The point that is being discussed is whether utimes/setAccessTime allows 
setting the time to any user-specified value or whether it sets it to current 
time on namenode. I still vote for allowing an user to set any access time... 
this is what POSIX does and it allows restore utilities to use a standard API. 
From Raghu's comments, it appears to me that he is +1 on it too. 

>So to me it makes more sense to introduce a new create method with FileStatus 
>of the existing file as a parameter or a 
> copy method with an option to replicate FileStatus fields.

I do not  like the idea of having a custom API as described above.


> access times of HDFS files
> --------------------------
>
>                 Key: HADOOP-1869
>                 URL: https://issues.apache.org/jira/browse/HADOOP-1869
>             Project: Hadoop Core
>          Issue Type: New Feature
>          Components: dfs
>            Reporter: dhruba borthakur
>            Assignee: dhruba borthakur
>             Fix For: 0.19.0
>
>         Attachments: accessTime1.patch, accessTime4.patch, accessTime5.patch
>
>
> HDFS should support some type of statistics that allows an administrator to 
> determine when a file was last accessed. 
> Since HDFS does not have quotas yet, it is likely that users keep on 
> accumulating files in their home directories without much regard to the 
> amount of space they are occupying.
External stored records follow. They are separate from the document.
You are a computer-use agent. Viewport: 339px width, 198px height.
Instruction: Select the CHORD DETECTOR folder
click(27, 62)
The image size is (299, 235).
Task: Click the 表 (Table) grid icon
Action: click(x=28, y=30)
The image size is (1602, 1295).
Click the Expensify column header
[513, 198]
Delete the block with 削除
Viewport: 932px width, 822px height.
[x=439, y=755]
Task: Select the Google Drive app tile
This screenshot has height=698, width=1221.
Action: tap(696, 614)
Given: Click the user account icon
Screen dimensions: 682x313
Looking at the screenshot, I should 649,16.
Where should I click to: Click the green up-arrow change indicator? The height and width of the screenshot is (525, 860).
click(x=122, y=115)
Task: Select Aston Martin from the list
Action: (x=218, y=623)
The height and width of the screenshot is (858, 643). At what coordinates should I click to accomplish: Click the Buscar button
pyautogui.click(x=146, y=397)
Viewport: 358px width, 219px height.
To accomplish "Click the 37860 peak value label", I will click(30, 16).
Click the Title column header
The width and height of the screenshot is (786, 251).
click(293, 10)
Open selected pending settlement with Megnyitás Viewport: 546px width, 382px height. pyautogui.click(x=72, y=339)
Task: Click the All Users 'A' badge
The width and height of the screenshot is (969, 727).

This causes memory-related problems with 
> the namenode.
> Access times are costly to maintain. AFS does not maintain access times. I 
> thind DCE-DFS does maintain access times with a coarse granularity.
> One proposal for HDFS would be to implement something like an "access bit". 
> 1. This access-bit is set when a file is accessed. If the access bit is 
> already set, then this call does not result in a transaction.
> 2. A FileSystem.clearAccessBits() indicates that the access bits of all files 
> need to be cleared.
> An administrator can effectively use the above mechanism (maybe a daily cron 
> job) to determine files that are recently used.